What today’s Baltimoreans know as the Mount Washington Whole Foods was once home to a large cotton mill, which produced a sturdy canvas material used in the sails of clipper ships. So was Mill No. 1, located farther down the falls, now home to the restaurant Cosima. The elegant pool at Clipper Mill apartments was part of the Poole & Hunt iron foundry, as was Woodberry Kitchen. These factories clustered along the Jones Falls in an area where the stream’s current was the strongest.
Nineteenth-century mill owners built housing for their workers, many of them recruited from Appalachia, Dennies said. Anywhere from 10 to 20 workers would live in the factory-owned duplex houses, built of a distinctive dark stone quarried from along the falls.
The homes were designed to look like quaint country cottages, in order to distinguish the area from the dingy mill towns of England, Dennies said. Some of the houses still stand in Woodberry, though others in Mount Washington were demolished to make way for Interstate 83 in the early 1960s.
Factory owners of the 19th century were paternalistic, Dennies said, building mansions on hills where they could watch the workers while they were on the job or off. Victorians believed that poverty was a moral failing, and so it was their duty to instill middle-class values in their workers. Saloons were prohibited.
“Woodberry has always been a dry place,” Dennies said. In fact, “Woodberry Kitchen was the first place you could buy alcohol.”
In the late 1800s, conditions in the factories were “pretty abysmal,” Dennies said. One in four workers was a young child. Twelve-hour days were the norm. A millworker of the 1800s would have to spend several days’ pay to afford one of the craft beers now being brewed in a repurposed mill along the falls.

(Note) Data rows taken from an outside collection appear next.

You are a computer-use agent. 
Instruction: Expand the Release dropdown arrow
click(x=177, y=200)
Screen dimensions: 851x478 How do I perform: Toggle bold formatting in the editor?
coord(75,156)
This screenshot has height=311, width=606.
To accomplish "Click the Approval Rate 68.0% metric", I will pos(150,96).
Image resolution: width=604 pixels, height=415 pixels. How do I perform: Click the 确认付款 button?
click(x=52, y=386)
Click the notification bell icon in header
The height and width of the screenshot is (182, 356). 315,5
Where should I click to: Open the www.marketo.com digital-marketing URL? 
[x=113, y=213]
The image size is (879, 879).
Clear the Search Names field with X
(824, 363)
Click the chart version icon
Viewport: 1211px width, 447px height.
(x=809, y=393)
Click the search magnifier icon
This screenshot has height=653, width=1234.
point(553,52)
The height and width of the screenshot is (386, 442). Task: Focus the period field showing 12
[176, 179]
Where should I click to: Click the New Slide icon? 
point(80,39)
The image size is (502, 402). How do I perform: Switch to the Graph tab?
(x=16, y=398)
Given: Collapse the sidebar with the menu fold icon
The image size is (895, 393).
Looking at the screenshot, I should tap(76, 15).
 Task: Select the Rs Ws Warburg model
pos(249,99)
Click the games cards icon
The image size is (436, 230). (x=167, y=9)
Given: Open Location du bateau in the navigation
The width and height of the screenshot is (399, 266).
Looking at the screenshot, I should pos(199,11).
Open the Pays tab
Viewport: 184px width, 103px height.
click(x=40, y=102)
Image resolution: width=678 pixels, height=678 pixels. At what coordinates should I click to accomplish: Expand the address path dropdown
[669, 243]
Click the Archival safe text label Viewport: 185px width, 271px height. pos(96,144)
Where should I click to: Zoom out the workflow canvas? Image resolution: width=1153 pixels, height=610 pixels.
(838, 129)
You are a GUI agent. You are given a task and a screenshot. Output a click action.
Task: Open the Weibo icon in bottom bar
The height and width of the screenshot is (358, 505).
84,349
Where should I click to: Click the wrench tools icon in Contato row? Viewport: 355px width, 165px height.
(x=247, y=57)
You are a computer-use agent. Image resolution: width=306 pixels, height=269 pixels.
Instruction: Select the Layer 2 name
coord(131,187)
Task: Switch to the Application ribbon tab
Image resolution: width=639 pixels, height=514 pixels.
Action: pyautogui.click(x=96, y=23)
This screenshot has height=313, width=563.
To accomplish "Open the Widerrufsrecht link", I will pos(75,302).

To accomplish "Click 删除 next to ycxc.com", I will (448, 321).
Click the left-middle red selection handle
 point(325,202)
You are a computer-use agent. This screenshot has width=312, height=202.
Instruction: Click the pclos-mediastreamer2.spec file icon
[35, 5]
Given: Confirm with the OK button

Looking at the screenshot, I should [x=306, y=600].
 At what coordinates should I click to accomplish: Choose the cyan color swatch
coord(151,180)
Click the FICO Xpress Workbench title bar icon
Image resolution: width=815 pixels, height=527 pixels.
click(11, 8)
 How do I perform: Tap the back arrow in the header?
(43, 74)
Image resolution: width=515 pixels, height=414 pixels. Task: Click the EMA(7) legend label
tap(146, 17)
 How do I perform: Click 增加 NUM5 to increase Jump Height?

Dennies said most workers by the early 1900s made well below $900, what was then considered minimum wage.
Bonnie Brown grew up in Hampden hearing stories of her grandparents; they worked in the mills from the time they were children, coming home with tufts of cotton in their hair. Looking at the photos that accompanied Dennies’ presentation, she said, “Some of those could have been my ancestors.”
As a younger generation begins to move into the Woodberry area, Brown said, it’s important to her to help preserve the area’s manufacturing history. “It built Baltimore.”